Production-Grade Library Management and Batch Job Execution

Category Status Last Updated


Last Updated: 2026-04-21 | Version: 1.0.0


📑 Table of Contents


🎯 Overview

Fabric Environments and Spark Job Definitions are two complementary features for production Spark workloads:

  • Environments manage the runtime context — Python/R/Jar libraries, Spark configuration, and resource allocation — shared across multiple notebooks and jobs.
  • Spark Job Definitions run PySpark scripts as headless batch jobs — no notebook UI, just scheduled execution with parameters, monitoring, and retry logic.

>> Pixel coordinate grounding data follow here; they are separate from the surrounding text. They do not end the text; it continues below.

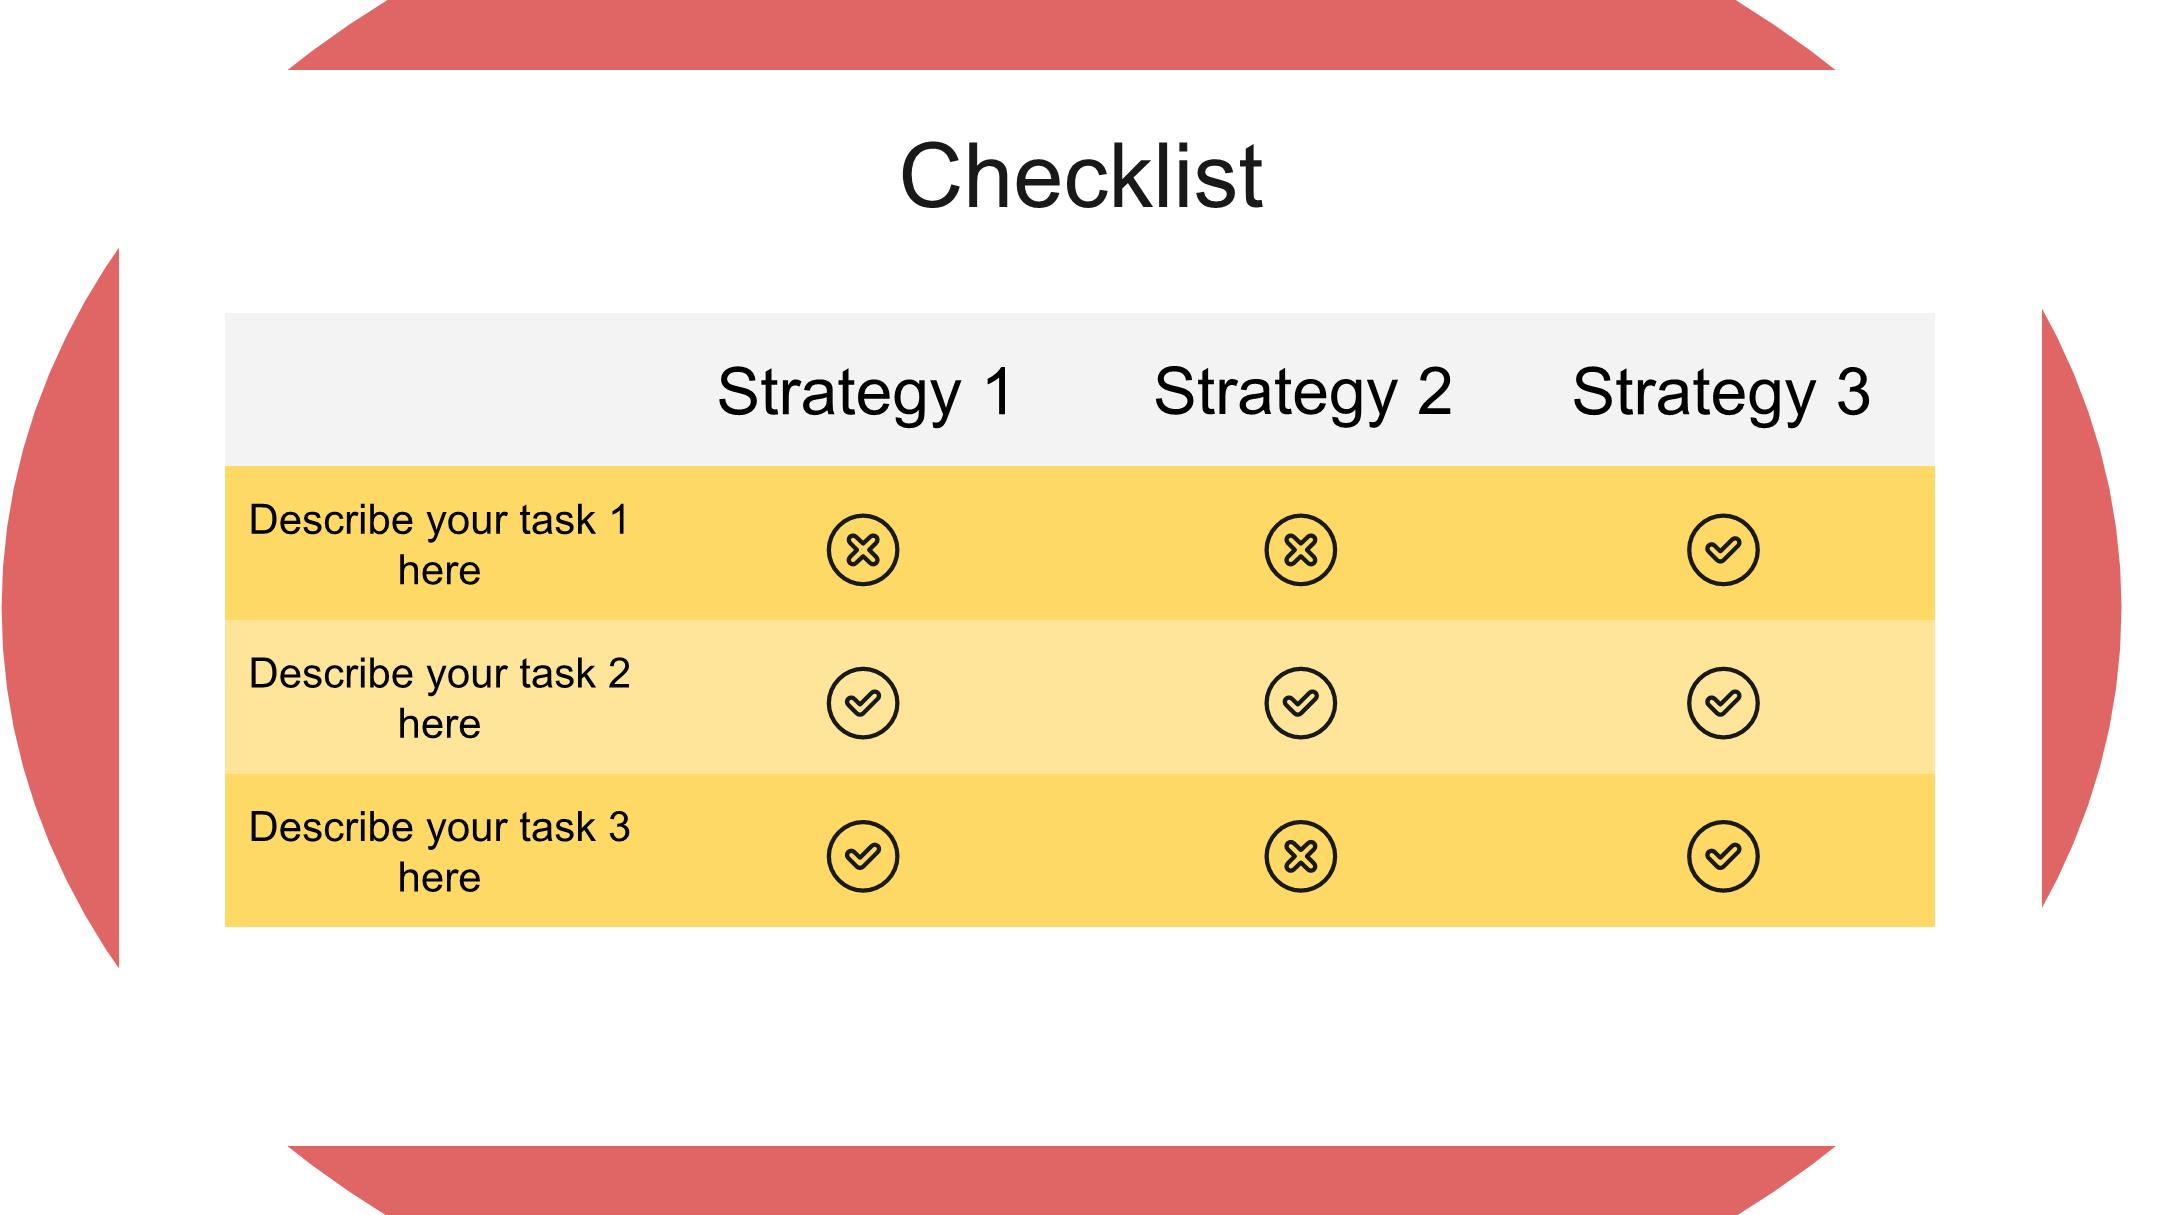Screen dimensions: 2160x1215
Task: Click the cross icon for task 1, Strategy 1
Action: click(863, 550)
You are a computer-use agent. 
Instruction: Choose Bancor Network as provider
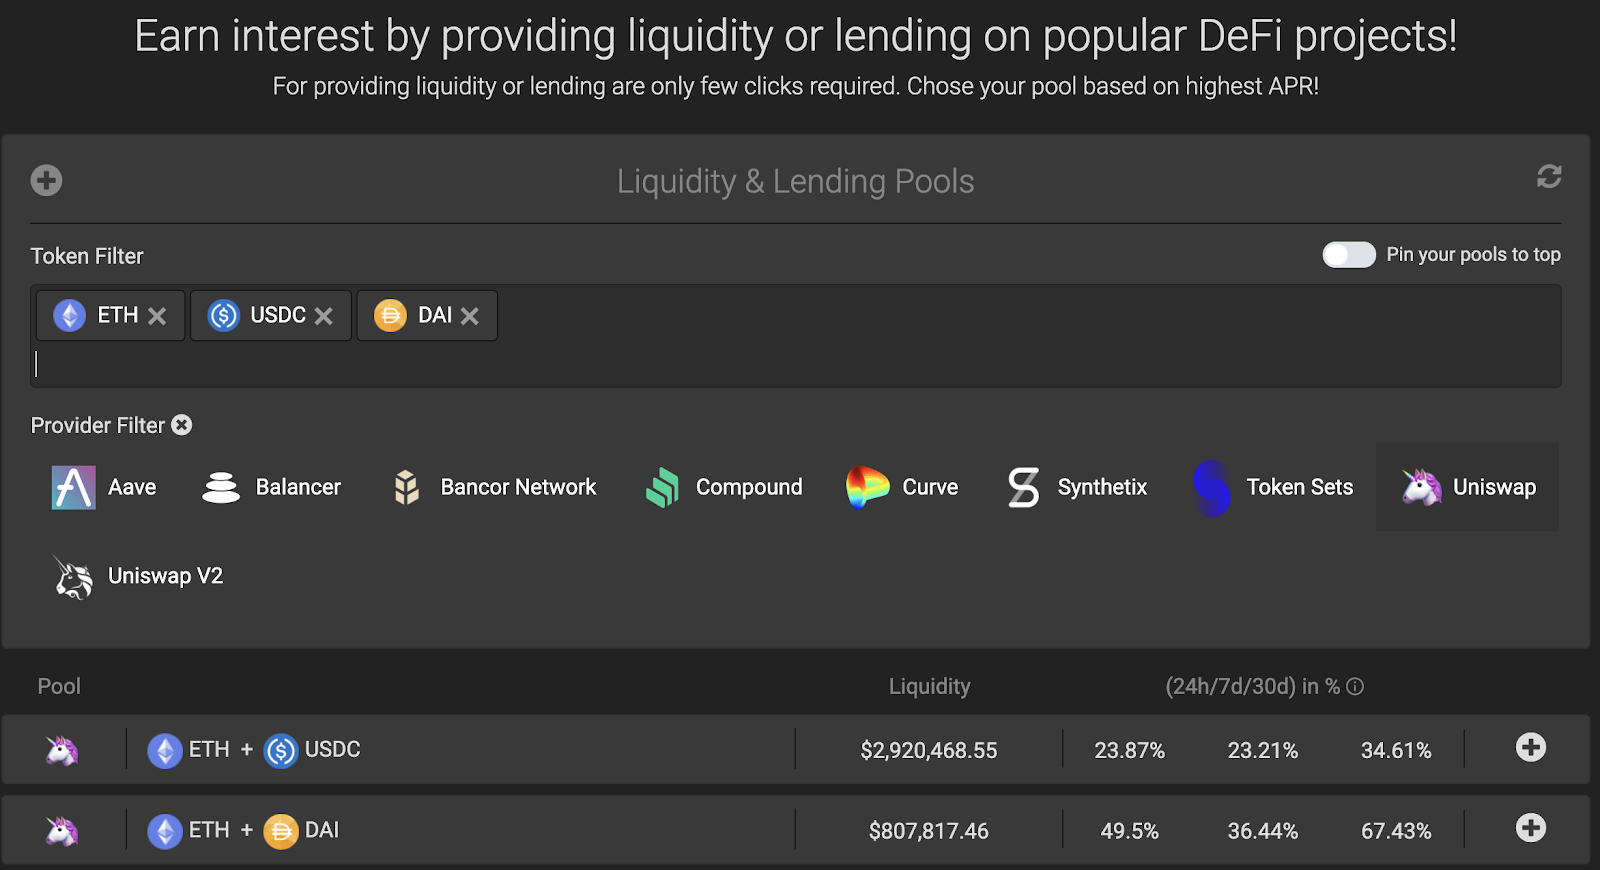494,488
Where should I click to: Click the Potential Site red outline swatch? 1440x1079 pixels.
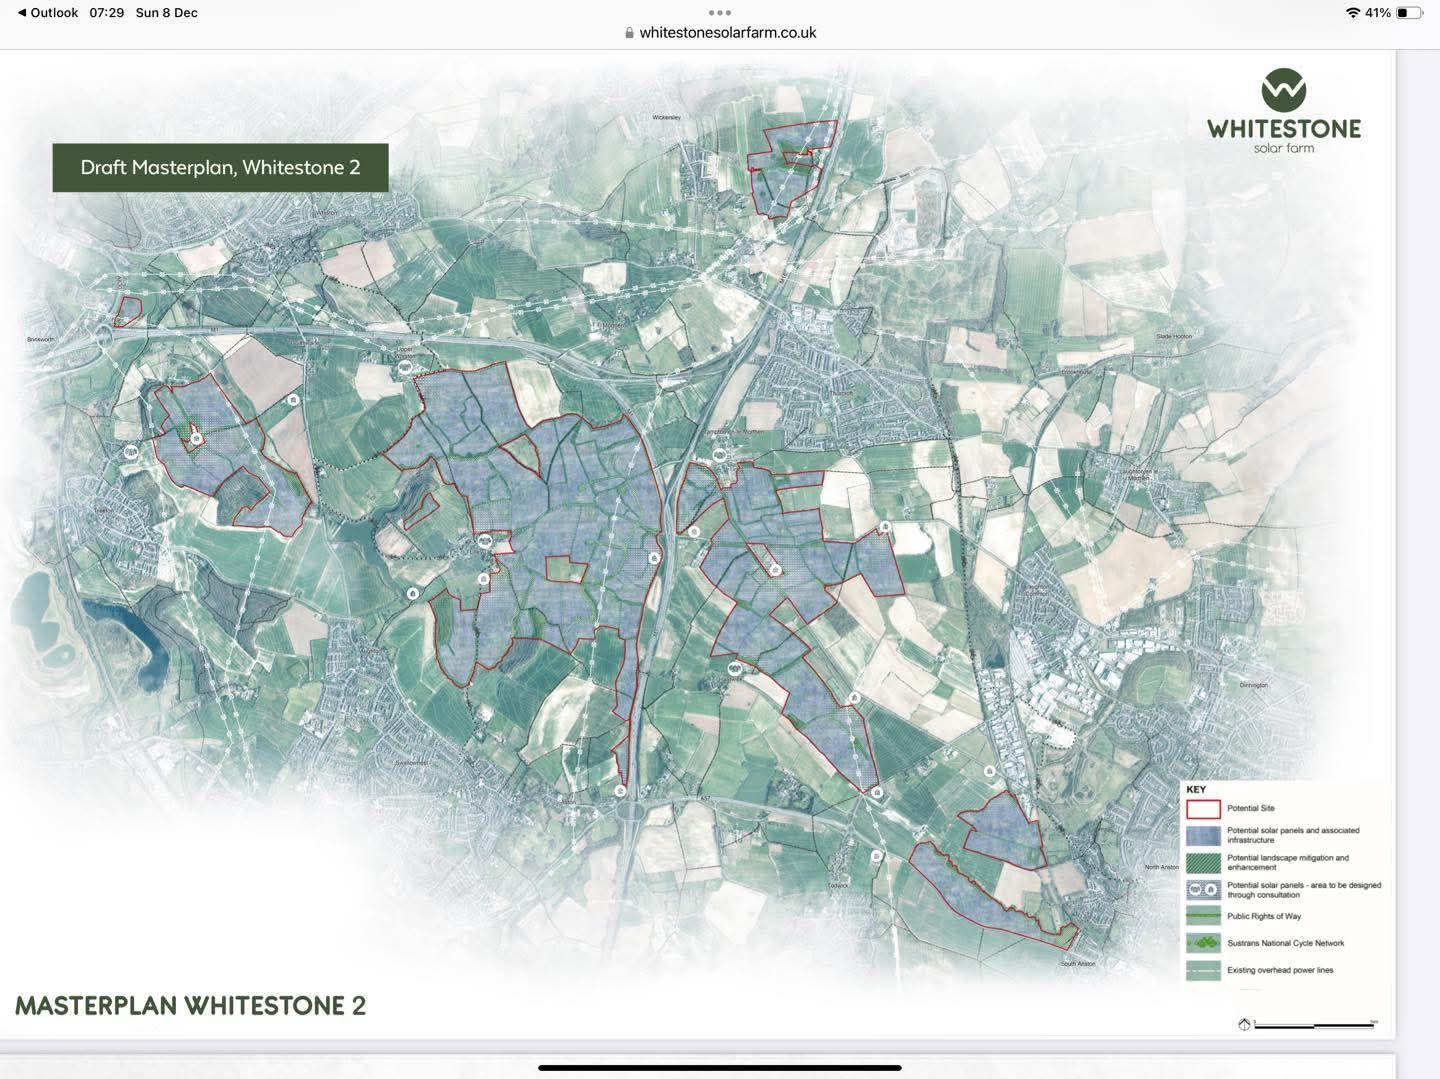[1203, 809]
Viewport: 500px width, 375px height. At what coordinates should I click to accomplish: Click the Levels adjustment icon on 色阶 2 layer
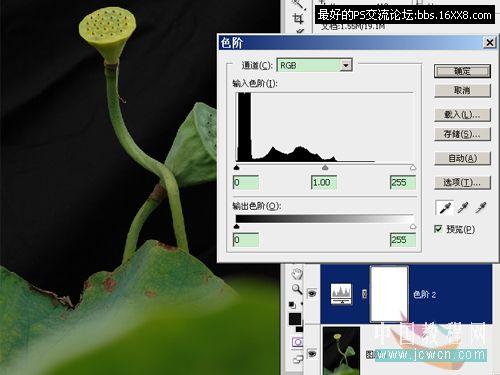[341, 294]
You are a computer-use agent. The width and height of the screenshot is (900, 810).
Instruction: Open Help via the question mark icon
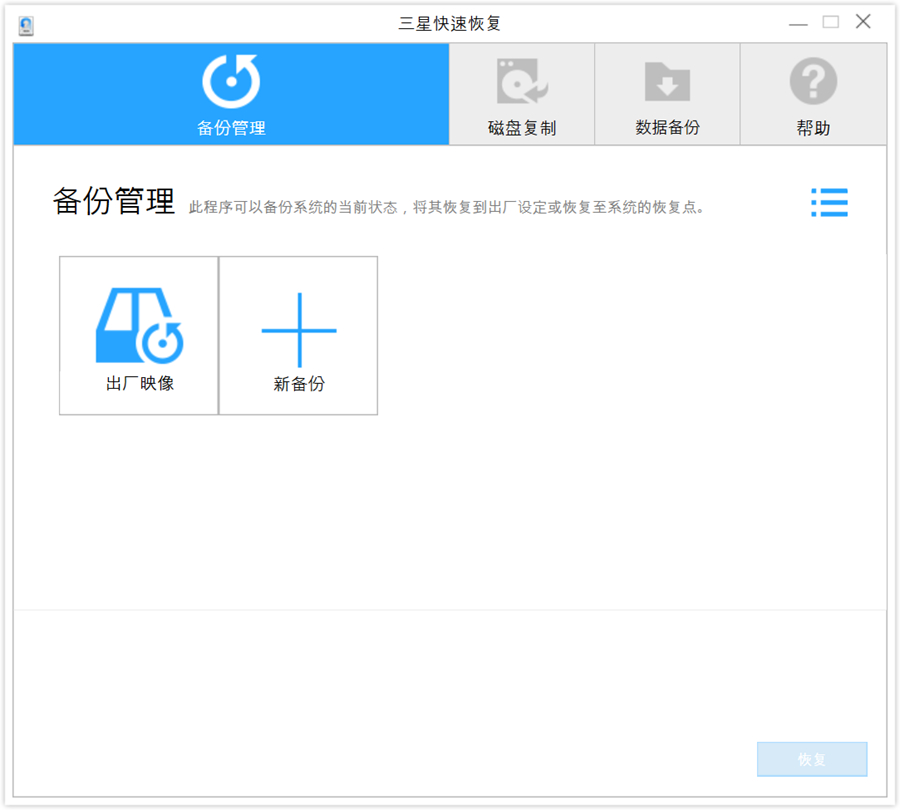tap(813, 80)
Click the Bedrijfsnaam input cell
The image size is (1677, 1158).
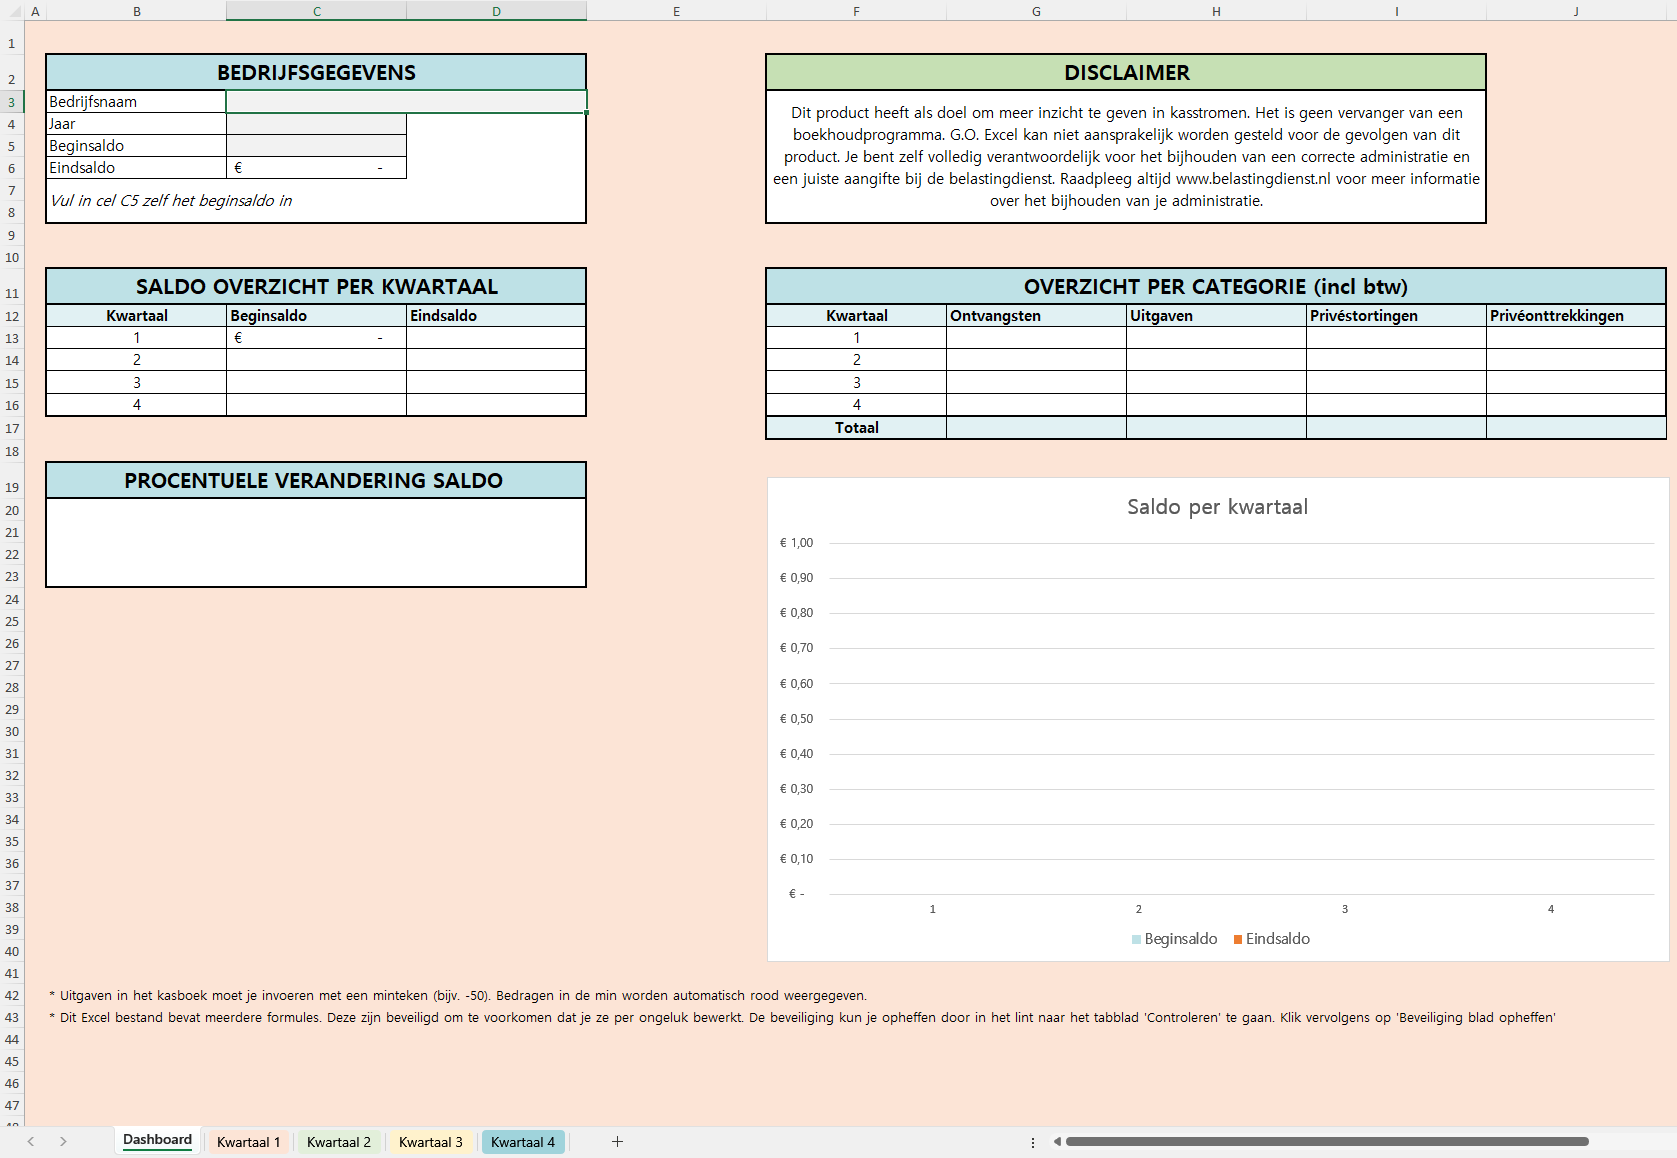click(406, 102)
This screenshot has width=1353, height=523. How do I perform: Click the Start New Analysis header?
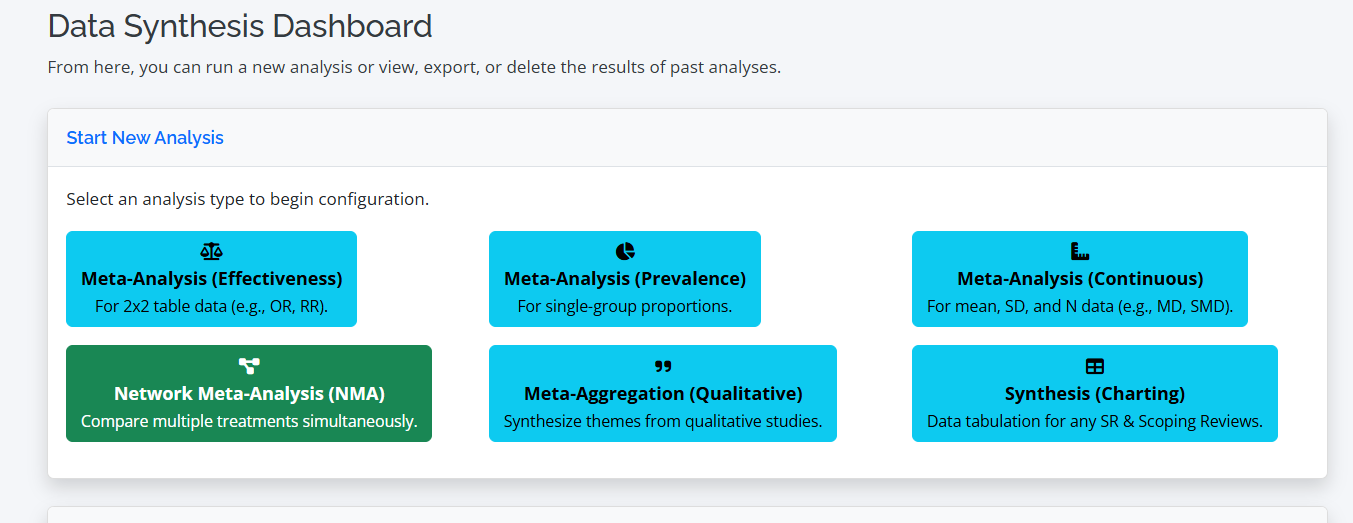[145, 138]
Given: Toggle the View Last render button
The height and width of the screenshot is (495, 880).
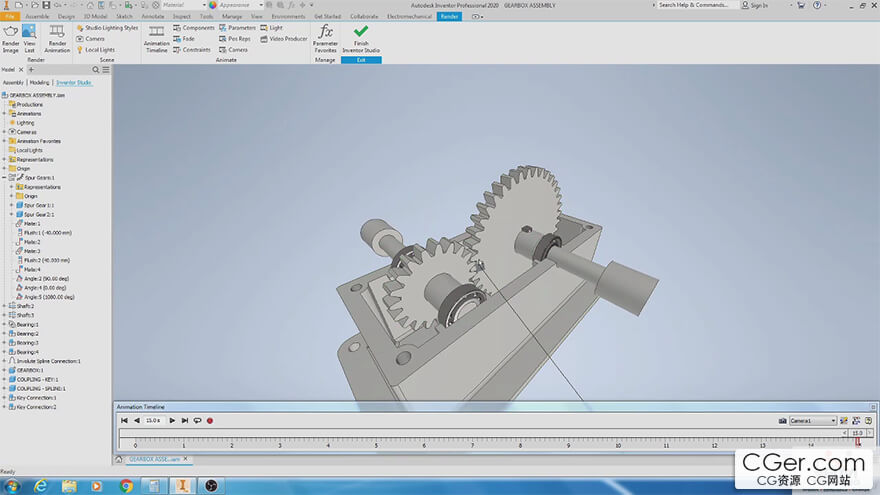Looking at the screenshot, I should coord(29,32).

Together, they solve the gap between ad-hoc notebook development and production-grade batch processing.

flowchart LR
    ENV["🌍 Environment<br/>Libraries + Config"] --> NB["📓 Notebooks"]
    ENV --> SJD["🏃 Spark Job Definitions"]
    NB -->|"Interactive dev"| LAKE["🏠 OneLake"]
    SJD -->|"Scheduled batch"| LAKE

    style ENV fill:#27AE60,stroke:#1E8449,color:#fff
    style SJD fill:#E67E22,stroke:#CA6F1E,color:#fff

🌍 Environments

What Is an Environment?

An Environment is a workspace item that bundles:

Component Description
Public Libraries PyPI packages (pip install equivalent)
Custom Libraries .whl, .jar, .tar.gz files uploaded from local or ADLS
Spark Properties Key-value Spark configuration (e.g., spark.sql.shuffle.partitions)
Resources Shared files (config, data, models) available at runtime

Creating an Environment

  1. Open workspace → + NewEnvironment
  2. Name it (e.g., env-casino-analytics)
  3. Add libraries and configuration
  4. Click Publish to compile the environment (takes 2-5 minutes)

Attaching to a Notebook

Notebook → Settings → Environment
  ☑ Use workspace default environment
     — or —
  ☑ Select specific environment: env-casino-analytics

When a notebook uses an environment, all specified libraries are pre-installed when the Spark session starts.


📦 Library Management

Public Libraries (PyPI)

Add packages from PyPI:

# Environment → Public Libraries → + Add from PyPI
great-expectations==0.18.8
delta-spark==3.1.0
geopy==2.4.1
h3==3.7.7
shapely==2.0.3

Custom Libraries

Upload private or custom packages:

Environment → Custom Libraries → Upload
  casino_utils-1.0.0-py3-none-any.whl    (Python wheel)
  federal_validators-2.1.0.tar.gz          (Python source)
  custom-udf-1.0.jar                       (Java/Scala JAR)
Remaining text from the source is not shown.